Kasus Papua ini memang menyita perhatian publik dan mendapat respons yang berbeda-beda di media sosial. Namun, Direktur Komunikasi Indonesia Indicator Rustika Herlambang menyatakan, saat ini semua pihak sebaiknya bisa menahan diri dalam kasus Papua.
”Yang membuat panas kasus ini di media sosial itu bukan pihak lain, tetapi reaksi publik Indonesia itu sendiri yang mungkin tidak sabar dan masih kurang puas terhadap penanganan Papua. Jadi, diperlukan kesadaran bersama untuk menjaga Indonesia,” ujarnya.
Tren dukungan
Seruan, dukungan, hingga gerakan solidaritas dari publik mulai menjadi tren di ranah digital setelah terjadi kasus ketegangan antara Komisi Pemberantasan Korupsi (KPK) dan kepolisian sepuluh tahun silam. Saat itu, muncul simpati dari pengguna Facebook untuk melakukan gerakan protes mendukung Bibit Samad Rianto dan Chandra M Hamzah.
Pada 29 Oktober 2009, pengguna Facebook, Usman Yasin, membuat grup ”Gerakan 1.000.000 Facebookers Dukung Chandra Hamzah dan Bibit Samad Rianto”. Para pengikut dalam grup ini mendiskusikan berbagai topik, mulai dari rencana protes turun ke jalan hingga buruknya citra polisi. Gerakan ini akhirnya berhasil menembus 1,3 juta dukungan di media sosial.
Selain di Facebook, dukungan terhadap Bibit-Chandra juga muncul di Twitter dengan tagar #DukungKPK yang pernah menjadi tren perbincangan. Diskusi terhadap topik cicak melawan buaya ini juga dibuat melalui blog bebaskanbibitchandra.wordpress.com.
Seruan, dukungan, hingga gerakan solidaritas dari publik mulai menjadi tren di ranah digital setelah terjadi kasus ketegangan antara Komisi Pemberantasan Korupsi dan kepolisian sepuluh tahun silam.
Dukungan yang masif dari publik di ranah digital ini kemudian membuat Presiden Susilo Bambang Yudhoyono meminta agar kasus Bibit-Chandra diselesaikan di luar pengadilan. Hingga pada akhirnya, Kejaksaan Agung memutuskan mengeluarkan surat ketetapan penghentian penuntutan pada 1 Desember 2009.

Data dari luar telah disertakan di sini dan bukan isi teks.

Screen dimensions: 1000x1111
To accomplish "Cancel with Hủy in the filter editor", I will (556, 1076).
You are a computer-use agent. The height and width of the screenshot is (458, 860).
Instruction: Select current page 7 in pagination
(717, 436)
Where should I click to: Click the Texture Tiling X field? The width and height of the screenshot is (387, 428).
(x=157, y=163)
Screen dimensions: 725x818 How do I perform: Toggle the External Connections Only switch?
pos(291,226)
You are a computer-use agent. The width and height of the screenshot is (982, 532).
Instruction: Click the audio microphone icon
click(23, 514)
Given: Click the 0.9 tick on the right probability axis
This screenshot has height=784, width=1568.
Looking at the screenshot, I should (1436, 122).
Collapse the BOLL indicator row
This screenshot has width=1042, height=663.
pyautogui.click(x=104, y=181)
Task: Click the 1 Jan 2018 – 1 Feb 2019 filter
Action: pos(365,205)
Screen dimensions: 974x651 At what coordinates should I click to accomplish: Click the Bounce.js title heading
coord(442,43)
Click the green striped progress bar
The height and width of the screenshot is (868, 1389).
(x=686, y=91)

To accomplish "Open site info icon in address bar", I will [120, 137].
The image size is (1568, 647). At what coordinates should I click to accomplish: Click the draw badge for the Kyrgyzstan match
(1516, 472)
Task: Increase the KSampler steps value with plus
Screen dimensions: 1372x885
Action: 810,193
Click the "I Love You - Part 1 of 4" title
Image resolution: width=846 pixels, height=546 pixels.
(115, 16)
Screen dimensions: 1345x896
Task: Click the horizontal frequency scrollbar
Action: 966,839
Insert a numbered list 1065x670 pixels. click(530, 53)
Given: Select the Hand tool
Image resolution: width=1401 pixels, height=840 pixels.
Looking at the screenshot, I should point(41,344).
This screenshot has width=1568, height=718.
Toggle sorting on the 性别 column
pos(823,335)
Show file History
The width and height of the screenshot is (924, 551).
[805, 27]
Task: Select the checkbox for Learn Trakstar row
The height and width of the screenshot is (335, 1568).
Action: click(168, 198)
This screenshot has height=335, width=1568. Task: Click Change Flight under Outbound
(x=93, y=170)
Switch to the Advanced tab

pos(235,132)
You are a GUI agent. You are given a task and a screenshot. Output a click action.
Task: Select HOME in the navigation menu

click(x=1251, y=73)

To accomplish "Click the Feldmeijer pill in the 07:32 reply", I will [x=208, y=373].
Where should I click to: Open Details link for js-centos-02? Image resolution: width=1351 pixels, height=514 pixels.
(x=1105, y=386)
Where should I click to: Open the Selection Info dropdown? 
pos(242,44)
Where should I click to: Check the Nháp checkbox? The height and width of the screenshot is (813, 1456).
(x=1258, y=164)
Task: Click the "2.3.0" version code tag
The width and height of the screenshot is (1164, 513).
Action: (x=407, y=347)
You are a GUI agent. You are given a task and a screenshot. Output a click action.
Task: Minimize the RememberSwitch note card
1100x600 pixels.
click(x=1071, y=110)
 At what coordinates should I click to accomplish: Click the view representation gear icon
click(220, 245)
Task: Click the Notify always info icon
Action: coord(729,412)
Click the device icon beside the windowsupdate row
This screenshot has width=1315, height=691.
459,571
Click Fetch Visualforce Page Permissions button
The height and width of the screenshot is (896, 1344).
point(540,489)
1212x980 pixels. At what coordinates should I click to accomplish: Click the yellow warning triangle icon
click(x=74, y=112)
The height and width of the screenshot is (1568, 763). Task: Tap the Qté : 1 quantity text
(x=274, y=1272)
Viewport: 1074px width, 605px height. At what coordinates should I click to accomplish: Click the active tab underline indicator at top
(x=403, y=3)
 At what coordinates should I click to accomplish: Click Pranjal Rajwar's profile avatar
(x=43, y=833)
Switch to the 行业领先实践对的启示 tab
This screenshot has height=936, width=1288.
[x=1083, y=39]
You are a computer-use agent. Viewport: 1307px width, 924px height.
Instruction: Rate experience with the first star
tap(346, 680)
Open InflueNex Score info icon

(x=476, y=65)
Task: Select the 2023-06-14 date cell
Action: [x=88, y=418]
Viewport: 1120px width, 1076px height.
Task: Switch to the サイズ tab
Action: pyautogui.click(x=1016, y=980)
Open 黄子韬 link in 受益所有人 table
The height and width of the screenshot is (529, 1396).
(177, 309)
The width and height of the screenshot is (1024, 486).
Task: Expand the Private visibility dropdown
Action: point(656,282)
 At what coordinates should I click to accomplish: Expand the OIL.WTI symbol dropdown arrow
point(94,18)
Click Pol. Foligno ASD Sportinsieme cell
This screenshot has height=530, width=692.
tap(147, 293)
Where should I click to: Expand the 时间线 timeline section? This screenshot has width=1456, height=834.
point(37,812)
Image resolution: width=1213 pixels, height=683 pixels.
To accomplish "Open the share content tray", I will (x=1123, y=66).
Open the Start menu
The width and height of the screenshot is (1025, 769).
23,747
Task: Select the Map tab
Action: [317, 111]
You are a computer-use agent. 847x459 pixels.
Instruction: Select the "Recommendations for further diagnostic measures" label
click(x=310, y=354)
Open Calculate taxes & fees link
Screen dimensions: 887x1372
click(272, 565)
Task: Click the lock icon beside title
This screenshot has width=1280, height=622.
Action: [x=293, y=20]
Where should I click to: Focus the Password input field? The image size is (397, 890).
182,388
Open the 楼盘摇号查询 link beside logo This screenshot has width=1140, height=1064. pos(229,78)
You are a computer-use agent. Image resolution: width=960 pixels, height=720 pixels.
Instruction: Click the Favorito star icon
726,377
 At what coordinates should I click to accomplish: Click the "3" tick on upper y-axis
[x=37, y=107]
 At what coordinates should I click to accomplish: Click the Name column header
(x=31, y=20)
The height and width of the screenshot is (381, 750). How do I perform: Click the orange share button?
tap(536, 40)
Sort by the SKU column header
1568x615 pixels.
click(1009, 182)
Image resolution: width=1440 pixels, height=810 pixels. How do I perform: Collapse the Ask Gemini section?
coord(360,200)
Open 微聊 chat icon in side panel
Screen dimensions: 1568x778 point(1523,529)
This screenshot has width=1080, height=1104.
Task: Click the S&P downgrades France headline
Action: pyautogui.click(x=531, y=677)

Media sosial juga dapat menjadi tempat untuk menyerukan gerakan perdamaian dan perlawanan terhadap kerusuhan hingga aksi teror. Hal ini salah satunya ditunjukkan saat terjadi rentetan serangan teror di beberapa kota dan daerah di Indonesia, seperti kerusuhan di Mako Brimob, Depok, hingga bom bunuh diri di tiga gereja di Surabaya pada Mei 2018.
Warganet kemudian menyerukan untuk melawan terorisme dengan membuat puluhan tagar. Sebut saja, antara lain, #BersatuLawanTeroris, #PrayforSurabaya, #KamiBersamaPolri, #SuroboyoWani, dan #TerorisJancok. Beberapa tagar itu pernah menjadi tren.
Di era komunikasi digital saat ini, baik kritik, dukungan, maupun gerakan kemanusiaan dan perdamaian dapat dilakukan semua orang melalui berbagai wadah, tak terkecuali jejaring sosial. Namun, dukungan dan seruan tersebut hendaknya dilakukan dengan niat yang tulus mencari jalan terbaik, bukan malah memecah belah bangsa.